I was browsing through the Hadoop website and found the following link for hadoop streaming.
https://hadoop.apache.org/docs/current1/streaming.html
But, I am more interested in Hadoop YARN (MRv2) - Streaming command line options.
If someone has the exhaustive list, can you please post it here?
If it is not found, can somebody please tell me if any of the command line options in the following command are illegal.
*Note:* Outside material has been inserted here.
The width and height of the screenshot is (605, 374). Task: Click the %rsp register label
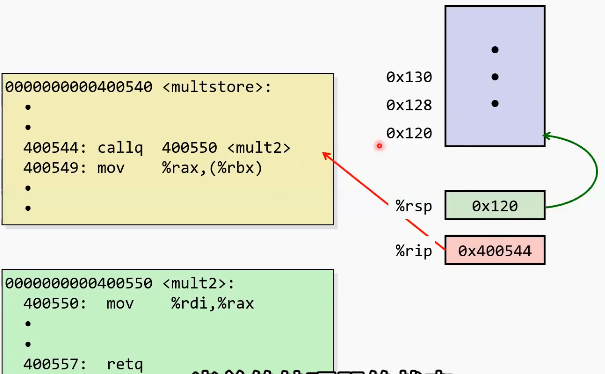(x=414, y=206)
yarn jar /opt/cloudera/parcels/CDH/lib/hadoop-mapreduce/hadoop-streaming.jar \
-D mapred.jab.name="Streaming wordCount Rating" \
-D mapreduce.job.output.key.comparator.class=org.apache.hadoop.mapreduce.lib.partition.KeyFieldBasedComparator \
-D map.output.key.field.separator=\t \
-D mapreduce.partition.keycomparator.options=-k2,2nr \
-D mapreduce.job.reduces=${NUM_REDUCERS} \
-files mapper2.py,reducer2.py \
-mapper "python mapper2.py" \
-reducer "python reducer2.py" \
-input ${OUT_DIR} \
-output ${OUT_DIR_2} > /dev/null
If you want to see all the Hadoop streaming command line options refer to StreamJob.java - setupOptions():
allOptions = new Options().
addOption(input).
addOption(output).
addOption(mapper).
addOption(combiner).
addOption(reducer).
addOption(file).
addOption(dfs).
addOption(additionalconfspec).
addOption(inputformat).
addOption(outputformat).
addOption(partitioner).
addOption(numReduceTasks).
addOption(inputreader).
addOption(mapDebug).
addOption(reduceDebug).
addOption(jobconf).
addOption(cmdenv).
addOption(cacheFile).
addOption(cacheArchive).
addOption(io).
addOption(background).
addOption(verbose).
addOption(info).
addOption(debug).
addOption(help).
addOption(lazyOutput);
The options related to MapReduce are general options for all MapReduce applications and to see if they are valid look at the mapred-default.xml configuration variables. FYI: this refers to Hadoop 2.8.0 so you might need to find the appropriate XML for your version of Hadoop.